PROMPT: For each statement, say yes or no to whether the code excerpt agrees with it, and quote the words from the excerpt that decide it. (a) The schema retriever is set up to fetch five results. (b) Every returned row is passed to the interpret step. (c) A trailing semicolon is stripped from the generated SQL before it is validated.

TEXT PROVIDED:
======
Then use it in your pipeline:

class LargeSchemaQA(dspy.Module):
    def __init__(self, engine, schema_collection):
        self.engine = engine
        self.schema_retriever = SchemaRetriever(schema_collection, engine, k=5)
        self.generate_sql = dspy.ChainOfThought(GenerateSQL)
        self.interpret = dspy.ChainOfThought(InterpretResults)

    def forward(self, question):
        schema = self.schema_retriever(question).passages[0]
        result = self.generate_sql(schema=schema, question=question)
        sql = result.sql.strip().rstrip(";")
        validate_sql(sql)
        rows = execute_query(self.engine, sql)
        interpretation = self.interpret(
            question=question, sql=sql, results=str(rows[:20])
        )
        return dspy.Prediction(sql=sql, rows=rows, answer=interpretation.answer)

Step 7: Test and optimize

SQL execution accuracy metric

def sql_accuracy(example, prediction, trace=None):
    """Check if the generated SQL returns the correct answer."""
======
PROVIDED MATERIAL:
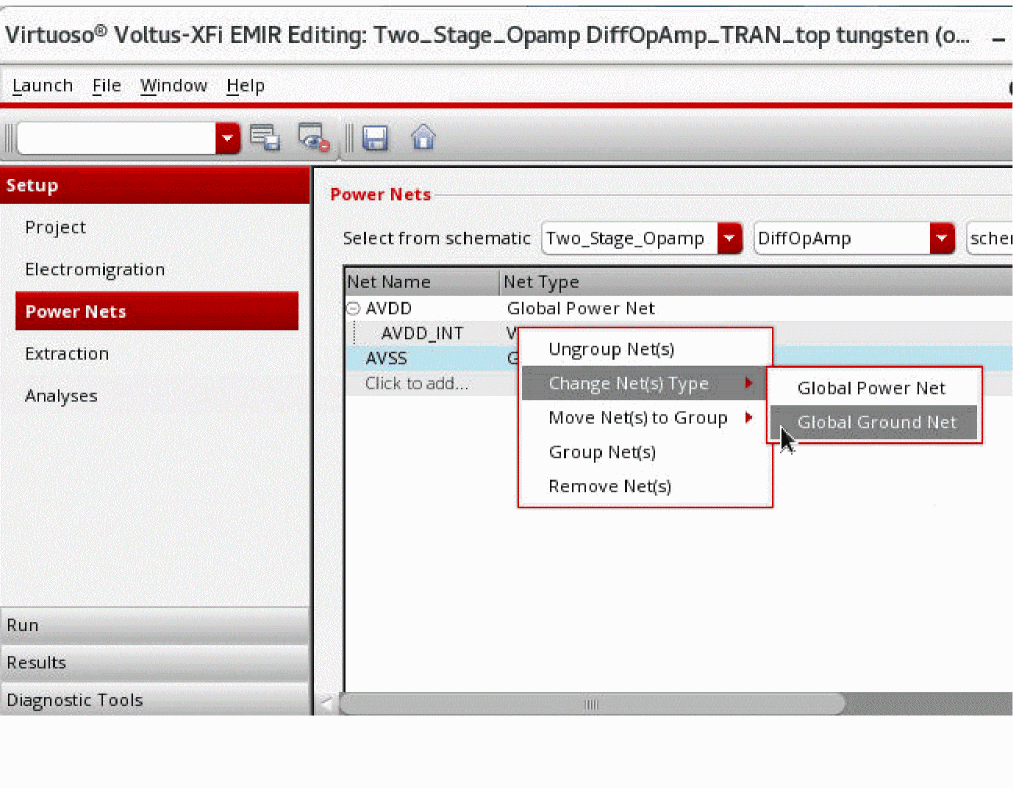Viewport: 1013px width, 788px height.
Task: Click the home icon in toolbar
Action: (423, 138)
======
THE COMPLETED TASK:
(a) Yes: "k=5"
(b) No: "results=str(rows[:20])"
(c) Yes: "sql = result.sql.strip().rstrip(";")"